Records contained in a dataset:
========================================
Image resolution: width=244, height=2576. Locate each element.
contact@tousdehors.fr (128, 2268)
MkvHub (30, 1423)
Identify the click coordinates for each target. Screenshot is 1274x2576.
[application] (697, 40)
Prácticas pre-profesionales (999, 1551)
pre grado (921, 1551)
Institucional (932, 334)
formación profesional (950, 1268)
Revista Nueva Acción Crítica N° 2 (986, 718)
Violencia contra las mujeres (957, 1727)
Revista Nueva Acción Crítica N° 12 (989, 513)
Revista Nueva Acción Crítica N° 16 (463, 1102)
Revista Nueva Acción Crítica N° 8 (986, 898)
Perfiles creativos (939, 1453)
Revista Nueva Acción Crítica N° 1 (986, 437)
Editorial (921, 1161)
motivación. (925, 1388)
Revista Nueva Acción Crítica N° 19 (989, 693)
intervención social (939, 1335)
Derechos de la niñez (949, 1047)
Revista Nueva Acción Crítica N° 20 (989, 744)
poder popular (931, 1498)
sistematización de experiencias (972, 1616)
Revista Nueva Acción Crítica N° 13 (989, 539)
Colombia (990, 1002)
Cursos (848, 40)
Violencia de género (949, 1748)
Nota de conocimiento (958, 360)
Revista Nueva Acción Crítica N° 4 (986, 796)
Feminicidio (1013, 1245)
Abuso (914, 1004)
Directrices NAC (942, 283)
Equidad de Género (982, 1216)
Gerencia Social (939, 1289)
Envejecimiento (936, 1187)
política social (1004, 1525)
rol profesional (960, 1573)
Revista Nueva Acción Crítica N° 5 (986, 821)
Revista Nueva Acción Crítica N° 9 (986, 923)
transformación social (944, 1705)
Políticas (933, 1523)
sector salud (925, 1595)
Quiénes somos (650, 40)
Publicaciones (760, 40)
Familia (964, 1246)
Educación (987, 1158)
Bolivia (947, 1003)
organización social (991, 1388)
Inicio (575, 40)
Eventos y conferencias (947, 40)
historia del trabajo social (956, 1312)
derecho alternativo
========================================
REQUIRED WORK — Please transcribe all of the records, keeping every line exactly as it is.

YOUR SOLUTION —
Image resolution: width=244, height=2576. Locate each element.
contact@tousdehors.fr (128, 2268)
MkvHub (30, 1423)
Identify the click coordinates for each target. Screenshot is 1274x2576.
[application] (697, 40)
Prácticas pre-profesionales (999, 1551)
pre grado (921, 1551)
Institucional (932, 334)
formación profesional (950, 1268)
Revista Nueva Acción Crítica N° 2 (986, 718)
Violencia contra las mujeres (957, 1727)
Revista Nueva Acción Crítica N° 12 (989, 513)
Revista Nueva Acción Crítica N° 16 (463, 1102)
Revista Nueva Acción Crítica N° 8 (986, 898)
Perfiles creativos (939, 1453)
Revista Nueva Acción Crítica N° 1 (986, 437)
Editorial (921, 1161)
motivación. (925, 1388)
Revista Nueva Acción Crítica N° 19 (989, 693)
intervención social (939, 1335)
Derechos de la niñez (949, 1047)
Revista Nueva Acción Crítica N° 20 (989, 744)
poder popular (931, 1498)
sistematización de experiencias (972, 1616)
Revista Nueva Acción Crítica N° 13 (989, 539)
Colombia (990, 1002)
Cursos (848, 40)
Violencia de género (949, 1748)
Nota de conocimiento (958, 360)
Revista Nueva Acción Crítica N° 4 (986, 796)
Feminicidio (1013, 1245)
Abuso (914, 1004)
Directrices NAC (942, 283)
Equidad de Género (982, 1216)
Gerencia Social (939, 1289)
Envejecimiento (936, 1187)
política social (1004, 1525)
rol profesional (960, 1573)
Revista Nueva Acción Crítica N° 5 (986, 821)
Revista Nueva Acción Crítica N° 9 (986, 923)
transformación social (944, 1705)
Políticas (933, 1523)
sector salud (925, 1595)
Quiénes somos (650, 40)
Publicaciones (760, 40)
Familia (964, 1246)
Educación (987, 1158)
Bolivia (947, 1003)
organización social (991, 1388)
Inicio (575, 40)
Eventos y conferencias (947, 40)
historia del trabajo social (956, 1312)
derecho alternativo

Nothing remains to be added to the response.